If we accept that distributed learning is interesting, then this article presents a nice treatment of distributed mirror descent in which feedback may be asynchronous and delayed. Indeed, we are presented with a provably convergent learning algorithm for continuous action sets (in classes of games) even when individual players' feedback are received with differing levels of delay; further more the regret at time T is controlled as a function of the total delay to time T. This is a strong result, achieved by using a suite of very current proof techniques - lambda-Fenchel couplings serving as primula-dual Bregman divergences and associated tools.
I have some concerns, but overall I think this is a good paper.
- (very minor) In the first para of Section 2.2, "following learning scheme" actually refers to Algorithm 1, over the page.
- Lemma 3.2. If the concept of variational stability implies that all Nash equilibria of a game are in a closed and convex set, to me this is a major restriction on the class of games for which the result is relevant. Two example classes are given in the supplementary material, but I think the main paper should be more upfront about what kinds of games we expect the results to hold in.
- At the bottom of page 5, we are presented with an assumption (buried in the middle of a paragraph) which is in some sense the converse to Lemma 4.2. While the paper claims the assumption is very weak, I would still prefer it to be made more explicitly, and some more efforts made to explain why it's weak, and what might make it fail
- In Algorithm 2, the division by |G^t_i| is very natural. Why is something similar not done in Algorithm 1?
- (Minor) Why do we talk about "Last iterate convergence"? This is a term I'm unfamiliar with. I'm more used to "convergence of intended play" or "convergence of actual play".
- References 15 and 16 are, I think, repeats?
- You should probably be referencing recent works e.g. [Mertikopoulos] and [Bervoets, S., Bravo, M., and Faure, M]

The authors show that in continuous games that satisfy a global variational stability property, Online Mirror Descent converges pointwise to the equilibrium set, even under delayed feedback (as long as it is synchronous across players). They also give a variant of OMD that converges even under asynchronous feedback.
I think the authors present interesting results, in particular their delayed feedback results are quite interesting and their Fenchel based Lyapunov potential is an interesting technique. For these reasons it deserves acceptance.
On the negative side I do feel that games that satisfy global variational stability are fairly limited and as expected, the authors fail to portray many example application (only convex potential games and linear Cournot games, which are classes that are sort of "easy" in terms of convergence of decentralized dynamics). So this limits the scope of these results.
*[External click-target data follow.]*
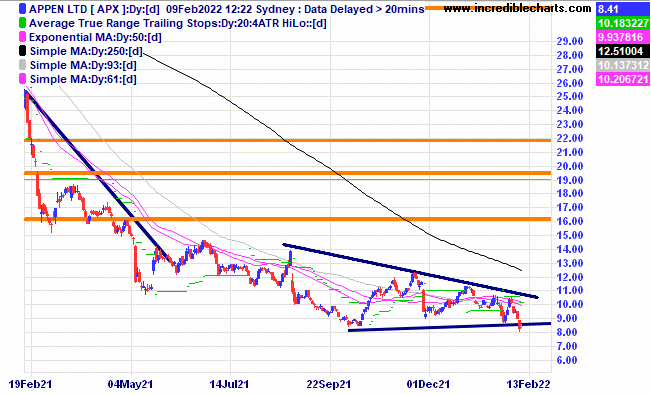The height and width of the screenshot is (395, 651).
Task: Click the 01Dec21 date axis label
Action: pyautogui.click(x=428, y=384)
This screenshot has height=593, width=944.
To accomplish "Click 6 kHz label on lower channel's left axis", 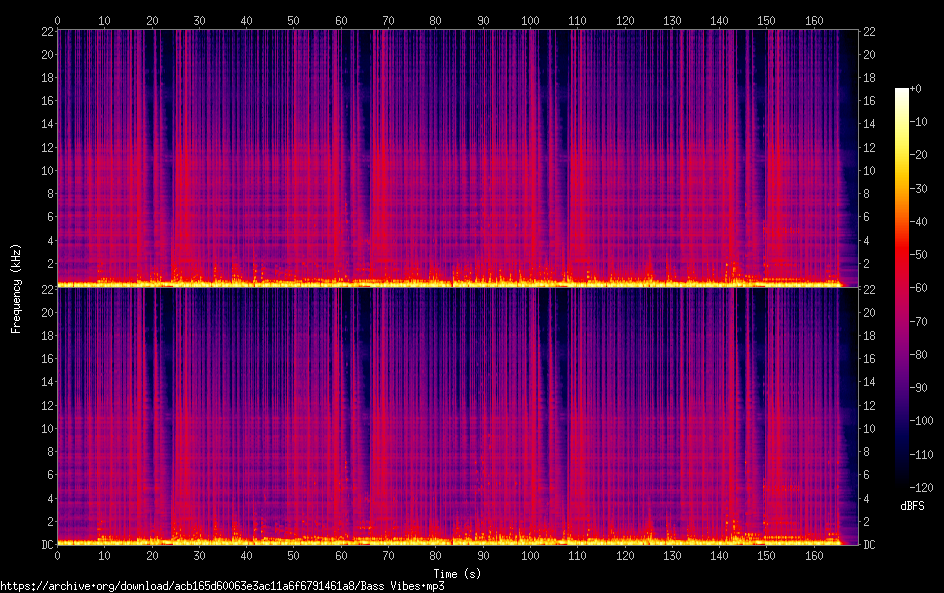I will [49, 475].
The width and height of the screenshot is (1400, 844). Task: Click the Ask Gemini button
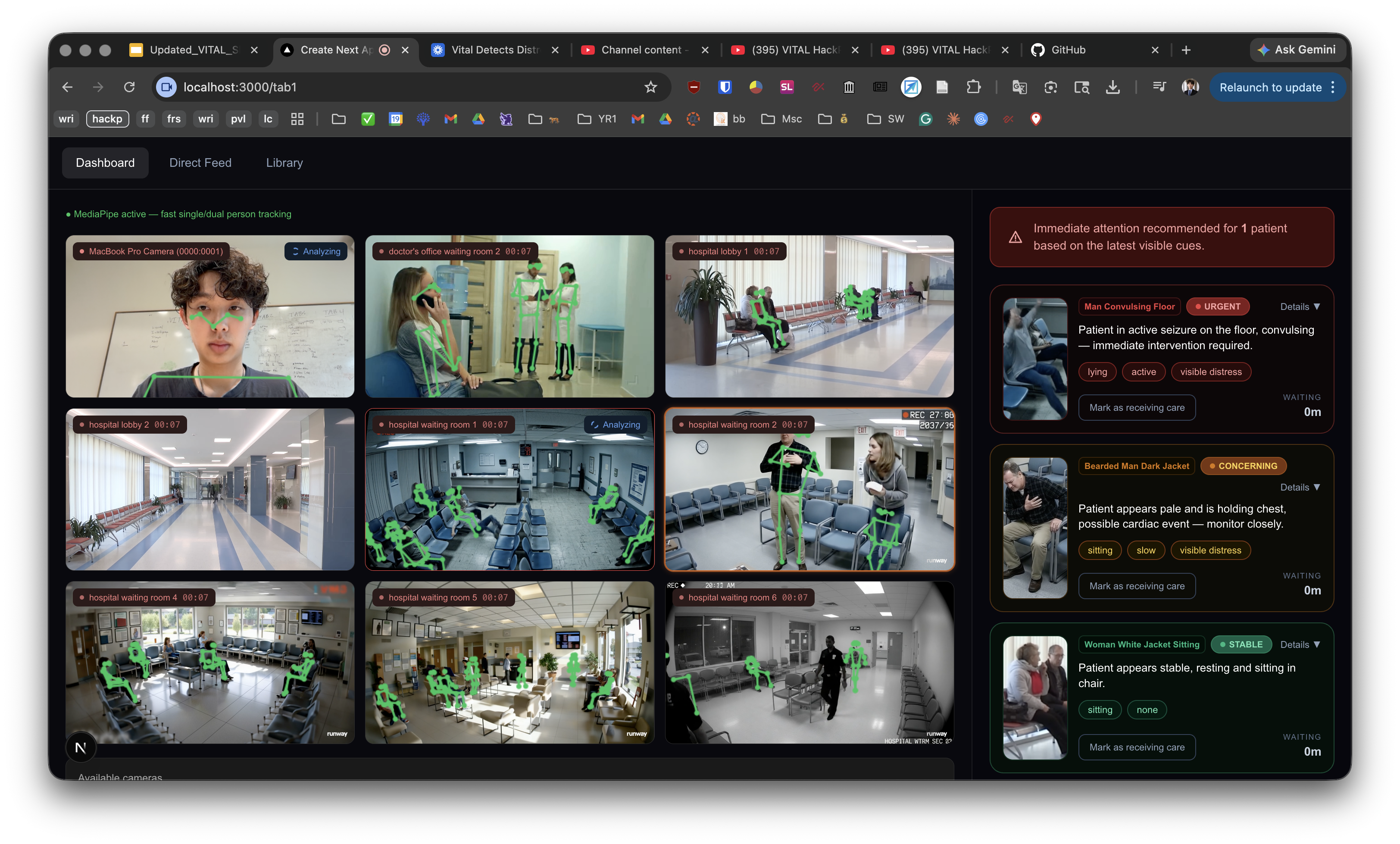(x=1297, y=50)
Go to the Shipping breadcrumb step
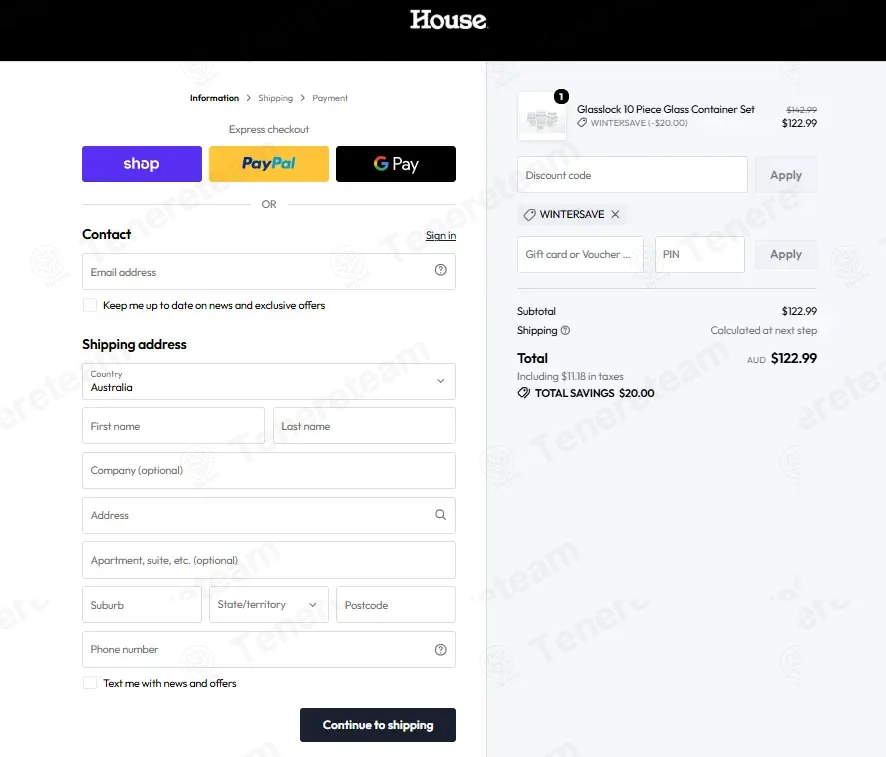 click(276, 98)
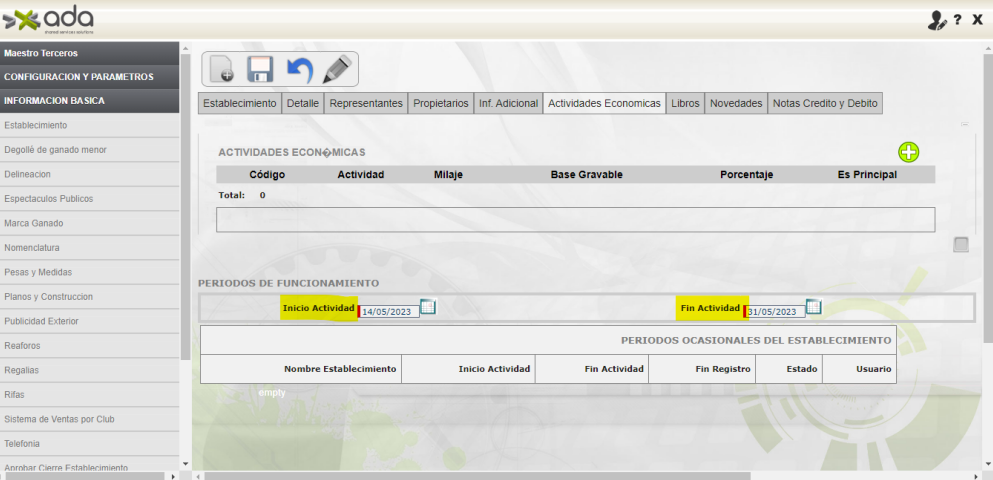Open the Notas Credito y Debito tab
Screen dimensions: 993x480
(825, 103)
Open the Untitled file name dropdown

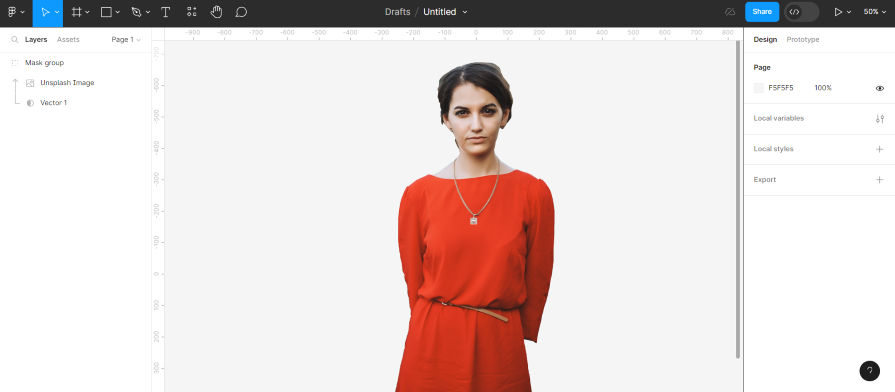pos(445,12)
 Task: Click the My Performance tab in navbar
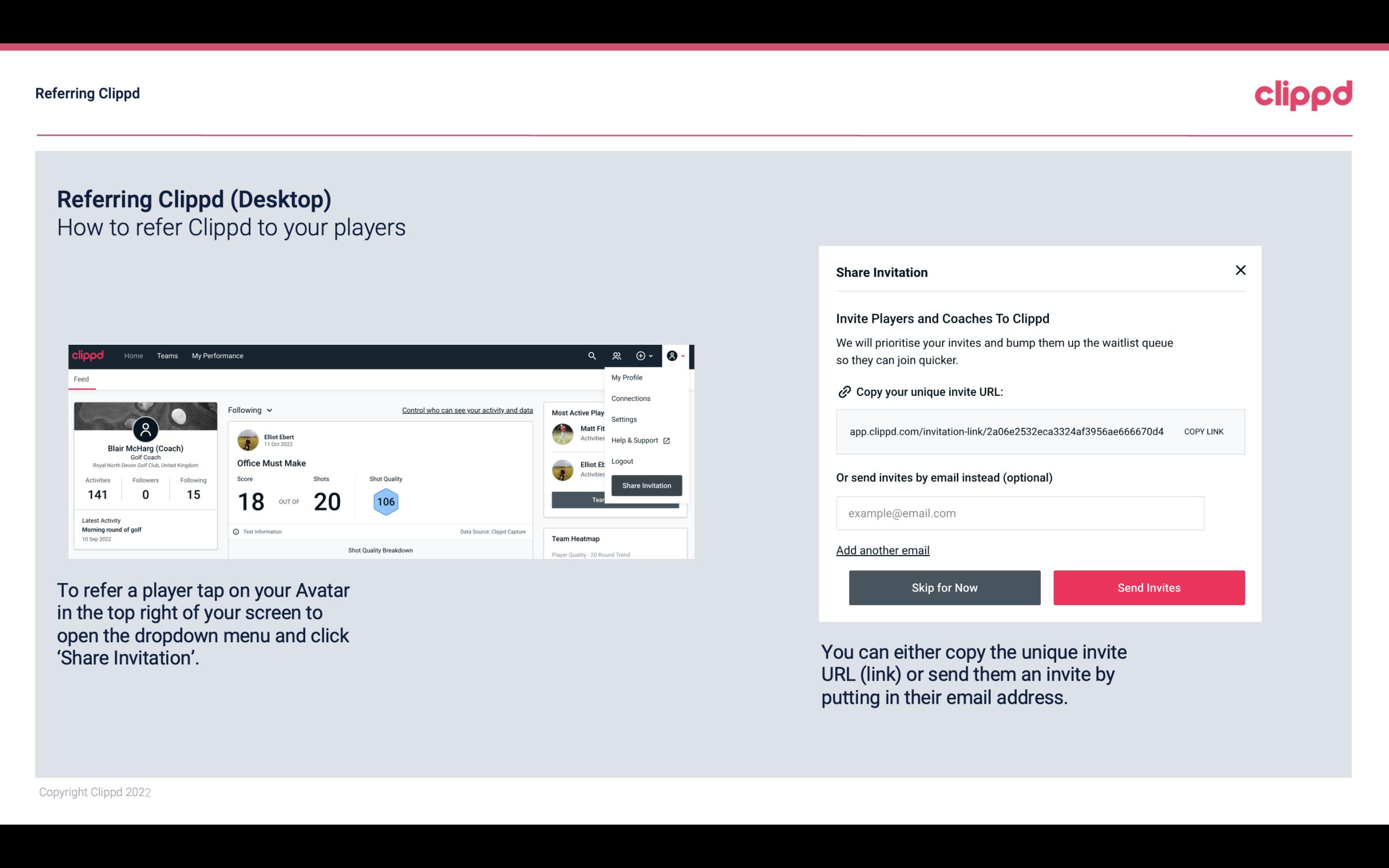pyautogui.click(x=217, y=355)
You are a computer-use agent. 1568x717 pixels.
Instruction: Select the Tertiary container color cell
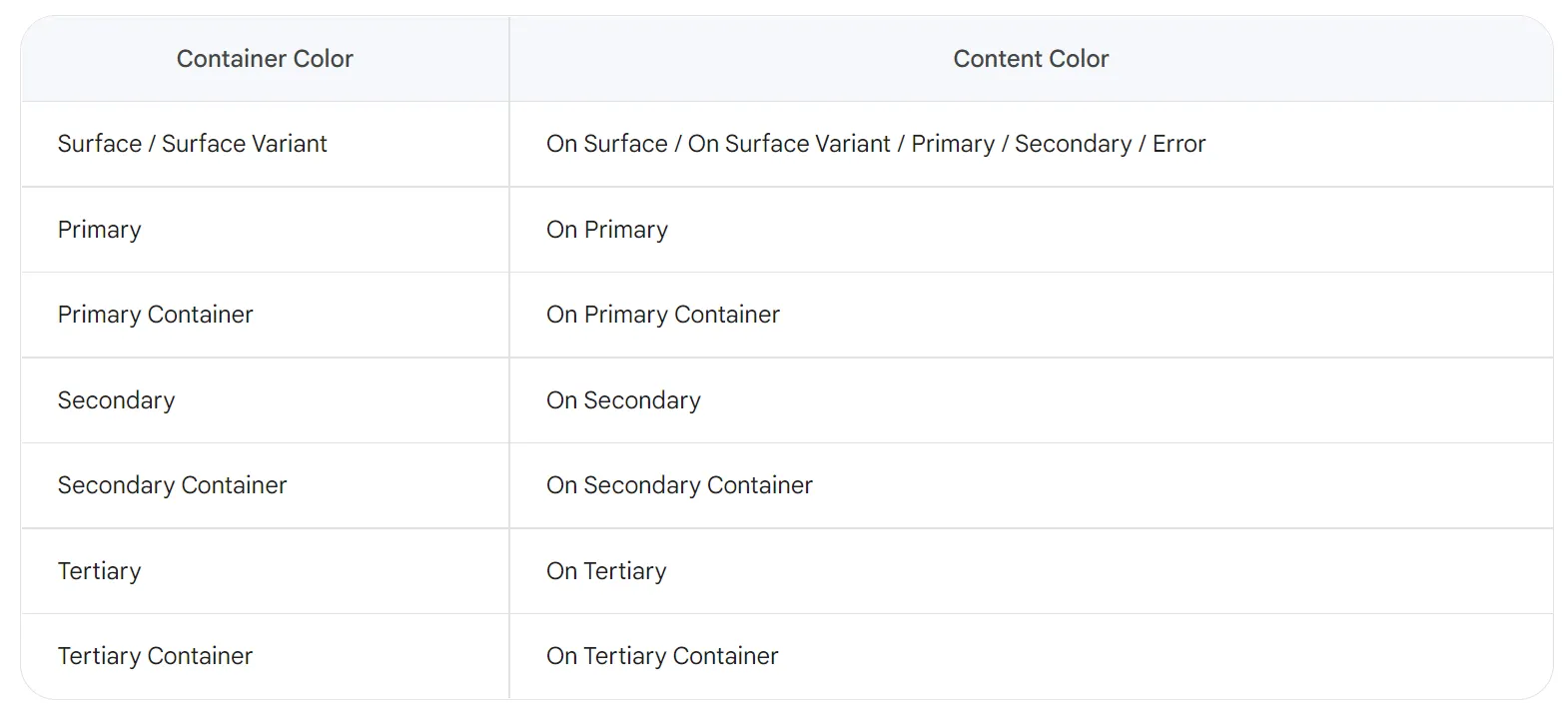point(100,571)
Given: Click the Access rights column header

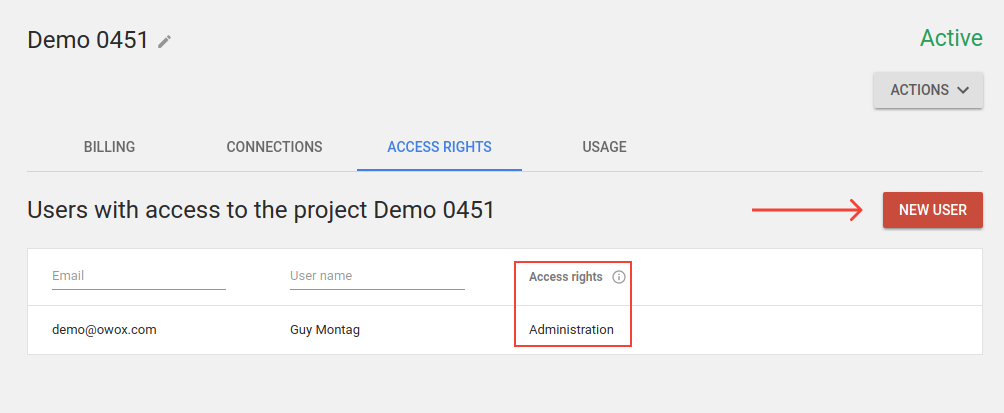Looking at the screenshot, I should click(x=565, y=277).
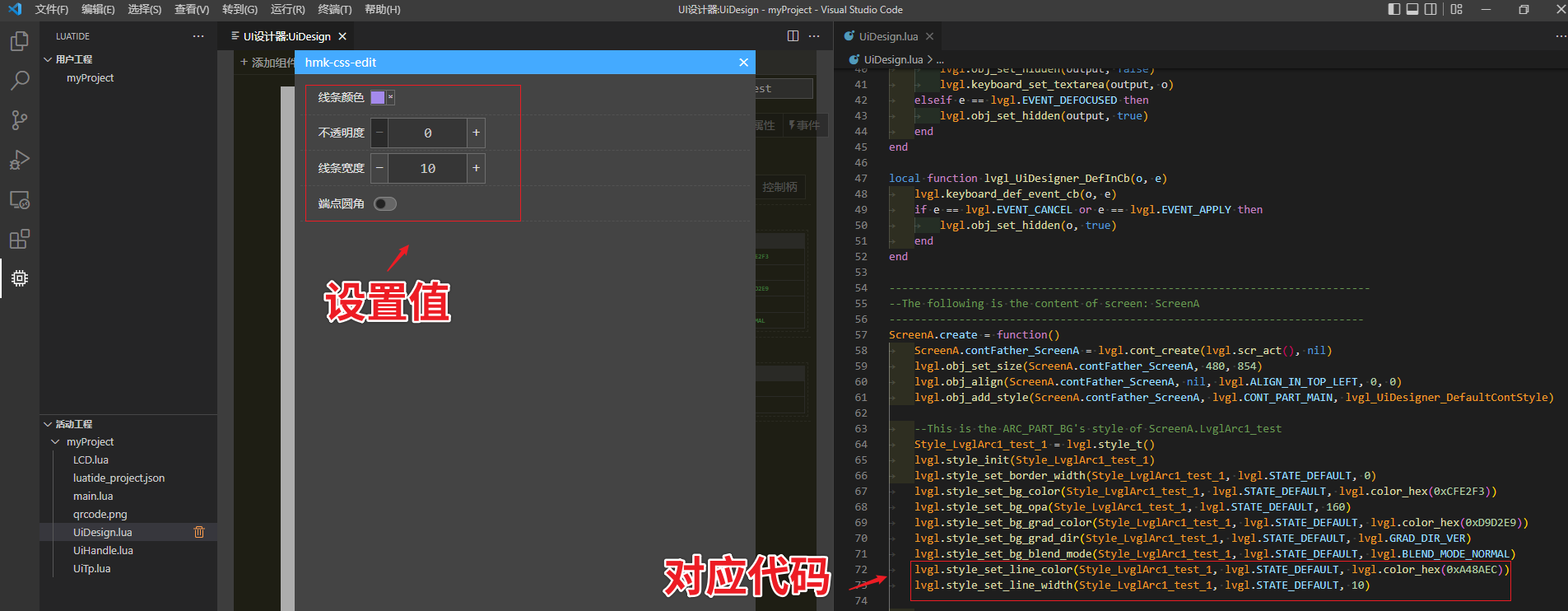Switch to the UiDesign.lua editor tab

pos(887,36)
The paper considers a repeated multi-player game with convex compact action sets. Each player is assumed to play an Online Mirror Descent policy. The main question is the convergence of this global discrete-time dynamic to an equilibrium. A new notion of stability (for equilibria), called lambda-variational stability, is introduced. It is proved that if the set of Nash equilibria of the game is variationaly stable, then the dynamic converges to the latter set. An additional sophistication is considered: the feedback of each player may be delayed.
The main issue that bothers me is the motivation: on p2, "it is natural to assume that players adopt some variant of online mirror descent when faced with such online decision process". Why not some other regret minimizing policy or some random policy ? The only motivation I can think of, for the study of the convergence of such discrete-time game dynamic to equilibra, is the computation of an equilibirum (similarly to optimization problems where the goal is the computation of some minimizer). But then, the derivation of some explicit rate of convergence would be desirable, as well as a discussion about the computational efficiency of the procedure.
Besides, the main point of the paper seems to be the notion of lambda-variational stability and the convergence analysis. The introduction of delayed feedbacks feels secondary and a bit distracting.
Another issue is the great similarity of the notion of variational stability and the tools used in the convergence analysis (like Fenchel coupling) with e.g. the paper P. Mertikopoulos, Learning in concave games with impecfect information, arxiv, 2016. A precise comparison with (and of course a reference to) the previous paper should have been included in order for the reader to measure the real contribution of the present paper.